Category: Deep Learning
License: MIT
Model Type: Speech Synthesis
SubToAudio is a Python-based tool that converts subtitle files (e.g., .srt, .ass) into synchronized audio files. It utilizes Coqui TTS, a high-quality open-source text-to-speech engine, to generate speech and aligns the audio timing with the subtitle timestamps. This is particularly useful for creating audio versions of videos or for accessibility purposes.

Key Features

  • Subtitle Synchronization: Aligns audio output with subtitle timestamps for accurate timing.

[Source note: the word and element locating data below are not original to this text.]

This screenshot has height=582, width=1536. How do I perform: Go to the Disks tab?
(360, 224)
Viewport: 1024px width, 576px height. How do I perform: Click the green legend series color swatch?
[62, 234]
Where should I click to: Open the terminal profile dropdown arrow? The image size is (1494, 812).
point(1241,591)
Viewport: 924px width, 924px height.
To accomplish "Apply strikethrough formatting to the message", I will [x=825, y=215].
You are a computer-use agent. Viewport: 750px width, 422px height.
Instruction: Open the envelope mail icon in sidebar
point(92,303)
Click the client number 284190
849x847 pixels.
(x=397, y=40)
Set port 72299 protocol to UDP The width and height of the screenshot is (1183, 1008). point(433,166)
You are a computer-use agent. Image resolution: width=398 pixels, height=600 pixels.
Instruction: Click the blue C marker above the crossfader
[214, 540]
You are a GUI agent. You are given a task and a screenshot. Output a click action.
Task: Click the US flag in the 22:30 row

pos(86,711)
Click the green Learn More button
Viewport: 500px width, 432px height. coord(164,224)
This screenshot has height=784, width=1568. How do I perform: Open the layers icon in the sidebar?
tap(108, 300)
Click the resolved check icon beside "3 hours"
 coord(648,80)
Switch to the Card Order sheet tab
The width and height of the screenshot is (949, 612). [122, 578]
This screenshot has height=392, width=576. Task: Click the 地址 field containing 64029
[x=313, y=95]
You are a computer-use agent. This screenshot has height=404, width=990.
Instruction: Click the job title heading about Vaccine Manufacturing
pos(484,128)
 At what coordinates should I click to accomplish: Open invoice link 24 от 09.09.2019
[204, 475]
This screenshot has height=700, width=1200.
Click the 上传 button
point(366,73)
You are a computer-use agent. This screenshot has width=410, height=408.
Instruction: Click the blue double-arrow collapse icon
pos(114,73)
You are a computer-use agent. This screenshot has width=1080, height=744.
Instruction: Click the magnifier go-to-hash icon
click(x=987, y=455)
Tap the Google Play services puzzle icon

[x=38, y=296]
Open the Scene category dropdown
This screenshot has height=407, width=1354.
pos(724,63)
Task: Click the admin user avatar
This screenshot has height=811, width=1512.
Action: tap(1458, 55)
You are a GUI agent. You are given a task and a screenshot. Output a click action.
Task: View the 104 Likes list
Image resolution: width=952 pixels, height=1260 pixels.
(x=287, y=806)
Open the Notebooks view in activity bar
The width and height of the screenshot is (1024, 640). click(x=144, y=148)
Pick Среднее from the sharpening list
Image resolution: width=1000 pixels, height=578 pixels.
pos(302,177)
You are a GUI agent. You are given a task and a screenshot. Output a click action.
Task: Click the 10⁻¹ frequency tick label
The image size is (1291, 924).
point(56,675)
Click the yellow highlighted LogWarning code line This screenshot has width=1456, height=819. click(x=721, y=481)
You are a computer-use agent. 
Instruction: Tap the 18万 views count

  • Multiple Subtitle Formats Supported: Handles .srt, .ass, and other common subtitle formats.
  • Coqui TTS Integration: Leverages Coqui TTS for high-quality, open-source text-to-speech synthesis.
  • Language Support: Supports various languages through Coqui TTS models.
  • Pretrained Models: Offers pretrained models for quick setup and usage.
  • Command-Line Interface: Provides a simple CLI for easy integration into workflows.
  • Colab Notebook: Includes a Colab notebook for interactive usage and experimentation.